The majority of our best artists and writers can be compared with people who have come to church when the service has already begun and the church is full of people. Such people stand at the entrance – it's difficult to go in, and they don't even make an effort to do so. Something or other carries over to them from the Divine services: the Cherubic Hymn, or We Praise Thee... Thus they have stood and stood, without having been in the church itself. So also are artists and poets at the gates of the Kingdom of Heaven – they have stood there, but have not entered; and meanwhile, so many means have been given to them for their entrance therein. Their souls, like dynamite, have flared up at the slightest spark, but unfortunately they did not fan this spark, and it went out.What a striking image! This does not mean, however, that the Elder Barsanuphius was opposed to literature. Indeed, we read that the Elder "always resorted to literary examples" in his talks with educated lay people, including frequent reference to Pushkin and Gogol, among many others. It was in fact the Elder Barsanuphius who was sent to receive Tolstoy's repentance before the latter's death (very possibly at the request of Tolstoy himself). He was refused admittance by Tolstoy's "handlers."

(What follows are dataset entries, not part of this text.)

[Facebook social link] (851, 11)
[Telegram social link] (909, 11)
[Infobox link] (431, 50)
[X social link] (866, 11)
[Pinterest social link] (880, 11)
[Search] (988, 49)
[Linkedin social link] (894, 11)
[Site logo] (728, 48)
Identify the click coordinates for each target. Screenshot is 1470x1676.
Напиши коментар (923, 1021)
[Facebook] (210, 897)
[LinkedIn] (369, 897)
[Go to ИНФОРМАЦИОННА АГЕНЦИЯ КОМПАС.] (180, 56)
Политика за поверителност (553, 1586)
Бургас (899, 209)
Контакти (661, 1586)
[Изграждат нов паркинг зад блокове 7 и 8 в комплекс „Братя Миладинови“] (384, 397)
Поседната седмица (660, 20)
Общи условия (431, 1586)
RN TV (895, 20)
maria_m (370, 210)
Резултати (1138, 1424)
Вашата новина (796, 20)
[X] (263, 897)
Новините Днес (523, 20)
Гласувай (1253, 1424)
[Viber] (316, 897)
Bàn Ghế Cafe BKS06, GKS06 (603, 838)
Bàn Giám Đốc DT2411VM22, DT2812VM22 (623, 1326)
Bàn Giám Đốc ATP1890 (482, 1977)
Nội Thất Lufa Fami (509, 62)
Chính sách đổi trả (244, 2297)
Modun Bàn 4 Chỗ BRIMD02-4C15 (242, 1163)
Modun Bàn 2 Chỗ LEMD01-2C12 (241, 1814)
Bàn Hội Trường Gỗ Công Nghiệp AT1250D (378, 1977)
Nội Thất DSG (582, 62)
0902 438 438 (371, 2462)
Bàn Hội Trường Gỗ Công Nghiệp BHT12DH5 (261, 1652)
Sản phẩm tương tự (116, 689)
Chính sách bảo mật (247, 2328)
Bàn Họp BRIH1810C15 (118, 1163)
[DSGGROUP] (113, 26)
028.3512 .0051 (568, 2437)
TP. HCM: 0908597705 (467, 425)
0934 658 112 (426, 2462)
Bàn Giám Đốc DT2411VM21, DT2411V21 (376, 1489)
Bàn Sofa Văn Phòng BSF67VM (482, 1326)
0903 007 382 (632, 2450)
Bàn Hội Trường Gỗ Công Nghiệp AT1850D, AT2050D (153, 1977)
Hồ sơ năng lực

One could even say that the Elder's method of interpreting these authors, like that of the Fathers, involved a movement from the "literal" to the "spiritual" meaning of the text. In his biography we read: "Often, in a few phrases, he would disclose the essence of a phenomenon and set up landmarks, always brining the 'reader's' worldly idea closer to the spiritual, unnoticeably drawing his listener to purely spiritual questions. Thus, having unexpectedly brought up the subject of Lermontov (when speaking with a poet who was concerned purely with love themes), he revealed a new aspect of the text, far more profound than it was according to the author's design."
But the Elder Barsanuphius' original point remains: even the world's greatest artists have remained just outside the gates of the Church, rather like those ancient philosophers whose images we sometimes see in the narthex of a church. They might help people reach the gates of the Church, but it remains for grace to pull such seekers in.